According to Ryanair, the recent €3 reduction in Germany’s air passenger tax does little to address the issue, as the country still applies one of the highest aviation taxes in Europe. The carrier insists that any credible tourism plan must begin with aviation policy and calls for the full abolition of the tax rather than a limited cut scheduled for July 2026.
“Publishing a national tourism strategy without competitive access costs is a complete waste of time. Aviation brings tourists, and as long as Germany fails to address its high and uncompetitive access costs, this so-called ‘strategy’ is nothing more than a lot of talk without concrete action. The strategy document contains only a single paragraph on air access in the German market, without any recommendation to significantly reduce access costs in order to stimulate tourism growth."
The airline argues that Germany’s competitiveness is weakened by a combination of passenger tax, air traffic control charges and airport fees. Instead of tackling these structural costs, Berlin has, in Ryanair’s view, published a strategy that fails to confront the reasons airlines are reallocating aircraft elsewhere in the EU. The company maintains that without lower access costs, traffic will struggle to return to pre-crisis volumes.
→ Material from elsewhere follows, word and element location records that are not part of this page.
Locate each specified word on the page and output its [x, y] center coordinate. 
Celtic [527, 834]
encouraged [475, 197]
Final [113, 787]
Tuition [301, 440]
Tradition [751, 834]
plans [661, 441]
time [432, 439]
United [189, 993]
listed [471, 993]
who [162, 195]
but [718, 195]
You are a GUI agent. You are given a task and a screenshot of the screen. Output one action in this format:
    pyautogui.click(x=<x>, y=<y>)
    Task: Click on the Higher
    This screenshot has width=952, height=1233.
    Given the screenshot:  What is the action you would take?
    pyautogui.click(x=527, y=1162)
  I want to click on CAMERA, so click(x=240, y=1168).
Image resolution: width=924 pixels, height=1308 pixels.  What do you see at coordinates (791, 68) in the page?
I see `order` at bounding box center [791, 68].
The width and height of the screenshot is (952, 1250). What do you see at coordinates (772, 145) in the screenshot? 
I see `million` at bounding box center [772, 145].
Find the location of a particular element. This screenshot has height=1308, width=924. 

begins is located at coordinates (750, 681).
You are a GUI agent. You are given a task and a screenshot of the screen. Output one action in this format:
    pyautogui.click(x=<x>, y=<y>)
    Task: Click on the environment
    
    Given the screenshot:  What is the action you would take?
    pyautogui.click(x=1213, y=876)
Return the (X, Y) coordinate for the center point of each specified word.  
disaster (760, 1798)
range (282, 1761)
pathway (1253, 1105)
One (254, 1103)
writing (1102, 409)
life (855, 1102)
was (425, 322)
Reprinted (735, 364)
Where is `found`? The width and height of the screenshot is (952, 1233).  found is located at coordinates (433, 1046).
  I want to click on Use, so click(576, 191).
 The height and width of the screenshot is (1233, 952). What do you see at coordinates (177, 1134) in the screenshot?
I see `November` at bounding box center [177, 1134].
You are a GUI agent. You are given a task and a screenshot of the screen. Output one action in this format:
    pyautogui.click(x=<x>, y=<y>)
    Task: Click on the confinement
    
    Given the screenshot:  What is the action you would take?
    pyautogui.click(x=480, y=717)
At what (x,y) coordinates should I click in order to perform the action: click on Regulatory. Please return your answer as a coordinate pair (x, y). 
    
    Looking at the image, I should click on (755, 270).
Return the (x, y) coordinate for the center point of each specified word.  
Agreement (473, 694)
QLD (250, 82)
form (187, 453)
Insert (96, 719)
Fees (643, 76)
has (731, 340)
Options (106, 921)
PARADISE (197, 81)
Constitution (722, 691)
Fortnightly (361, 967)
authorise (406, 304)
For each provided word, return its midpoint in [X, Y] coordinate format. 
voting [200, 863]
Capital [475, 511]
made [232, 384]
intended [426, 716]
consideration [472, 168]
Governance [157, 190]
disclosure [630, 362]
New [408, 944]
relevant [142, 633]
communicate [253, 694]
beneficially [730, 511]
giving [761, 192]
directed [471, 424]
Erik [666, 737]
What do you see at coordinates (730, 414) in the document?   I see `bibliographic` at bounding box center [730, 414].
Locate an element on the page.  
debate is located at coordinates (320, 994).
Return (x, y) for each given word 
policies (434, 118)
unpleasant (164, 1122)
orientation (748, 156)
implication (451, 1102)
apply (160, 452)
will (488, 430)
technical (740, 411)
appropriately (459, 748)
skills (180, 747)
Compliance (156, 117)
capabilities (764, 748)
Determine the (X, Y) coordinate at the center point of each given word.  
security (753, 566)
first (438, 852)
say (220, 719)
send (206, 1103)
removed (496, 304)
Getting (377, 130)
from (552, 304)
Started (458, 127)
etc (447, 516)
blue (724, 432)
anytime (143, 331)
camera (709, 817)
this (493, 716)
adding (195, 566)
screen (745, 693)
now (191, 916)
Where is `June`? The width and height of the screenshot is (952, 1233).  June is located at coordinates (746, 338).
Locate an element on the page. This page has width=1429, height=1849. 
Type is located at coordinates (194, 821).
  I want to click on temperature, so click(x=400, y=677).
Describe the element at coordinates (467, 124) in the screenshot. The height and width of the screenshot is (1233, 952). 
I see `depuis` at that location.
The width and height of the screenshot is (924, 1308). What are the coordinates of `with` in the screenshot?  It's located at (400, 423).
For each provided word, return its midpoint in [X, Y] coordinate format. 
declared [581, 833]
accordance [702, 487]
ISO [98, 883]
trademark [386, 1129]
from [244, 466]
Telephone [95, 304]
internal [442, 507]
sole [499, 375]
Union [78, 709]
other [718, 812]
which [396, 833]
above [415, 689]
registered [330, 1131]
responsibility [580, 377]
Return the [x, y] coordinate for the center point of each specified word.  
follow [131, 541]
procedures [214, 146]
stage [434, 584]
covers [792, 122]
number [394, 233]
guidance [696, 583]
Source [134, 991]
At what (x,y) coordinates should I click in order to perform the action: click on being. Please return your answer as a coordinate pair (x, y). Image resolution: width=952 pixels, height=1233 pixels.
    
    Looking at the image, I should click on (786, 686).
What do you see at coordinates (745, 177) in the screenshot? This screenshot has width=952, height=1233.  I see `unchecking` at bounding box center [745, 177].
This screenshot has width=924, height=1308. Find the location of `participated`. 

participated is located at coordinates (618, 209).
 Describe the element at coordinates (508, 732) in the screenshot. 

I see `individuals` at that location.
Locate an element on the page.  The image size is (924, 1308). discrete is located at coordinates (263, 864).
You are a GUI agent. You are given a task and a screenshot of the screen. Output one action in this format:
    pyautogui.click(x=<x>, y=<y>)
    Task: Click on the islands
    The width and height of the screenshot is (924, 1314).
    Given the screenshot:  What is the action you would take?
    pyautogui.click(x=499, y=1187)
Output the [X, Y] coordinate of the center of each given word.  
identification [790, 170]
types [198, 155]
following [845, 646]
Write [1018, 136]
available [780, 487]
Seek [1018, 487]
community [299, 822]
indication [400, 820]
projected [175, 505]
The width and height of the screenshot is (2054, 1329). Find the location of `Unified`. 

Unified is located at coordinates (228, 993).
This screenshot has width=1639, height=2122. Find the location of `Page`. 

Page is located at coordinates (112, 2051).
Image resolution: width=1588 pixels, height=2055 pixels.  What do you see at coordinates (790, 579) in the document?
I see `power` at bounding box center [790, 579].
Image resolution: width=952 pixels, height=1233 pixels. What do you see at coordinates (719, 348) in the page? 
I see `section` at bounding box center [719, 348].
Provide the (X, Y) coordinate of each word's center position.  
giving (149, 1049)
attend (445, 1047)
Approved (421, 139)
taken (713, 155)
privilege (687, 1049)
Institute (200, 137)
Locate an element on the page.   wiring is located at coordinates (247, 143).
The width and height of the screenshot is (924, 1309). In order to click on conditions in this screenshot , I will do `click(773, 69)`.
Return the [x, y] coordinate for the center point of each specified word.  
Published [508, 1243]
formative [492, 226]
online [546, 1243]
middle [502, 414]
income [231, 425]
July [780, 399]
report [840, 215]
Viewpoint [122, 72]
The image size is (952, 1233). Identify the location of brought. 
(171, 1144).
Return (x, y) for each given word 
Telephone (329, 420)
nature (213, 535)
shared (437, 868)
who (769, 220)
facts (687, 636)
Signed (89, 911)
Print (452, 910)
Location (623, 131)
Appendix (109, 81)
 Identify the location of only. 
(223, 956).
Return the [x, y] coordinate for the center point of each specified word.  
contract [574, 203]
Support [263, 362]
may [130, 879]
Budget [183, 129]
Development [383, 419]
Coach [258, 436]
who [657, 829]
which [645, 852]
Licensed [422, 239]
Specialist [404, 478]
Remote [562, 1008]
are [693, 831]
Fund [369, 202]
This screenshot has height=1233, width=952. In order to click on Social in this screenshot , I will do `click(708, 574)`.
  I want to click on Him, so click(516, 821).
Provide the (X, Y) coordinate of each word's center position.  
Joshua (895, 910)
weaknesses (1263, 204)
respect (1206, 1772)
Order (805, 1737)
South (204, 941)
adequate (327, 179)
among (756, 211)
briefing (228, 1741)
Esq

What Ryanair says could change
- Traffic could double to 34 million passengers
- Up to 30 additional aircraft could be based in Germany
- Thousands of new jobs could be created nationwide
Ryanair points to countries such as Sweden, Hungary and Albania, as well as regions in Italy, where aviation taxes have been scrapped or reduced to stimulate traffic and employment. It says similar reforms in Germany would allow it to expand significantly using its existing order of Boeing 737 MAX 10 aircraft.
The debate highlights a broader question about how Germany intends to rebuild inbound tourism. If access costs remain high, airlines may continue to favour more competitive markets. If they fall, capacity could return more quickly, increasing seat supply and potentially stabilising fares. The outcome will shape how easily international visitors can reach German cities in the coming years.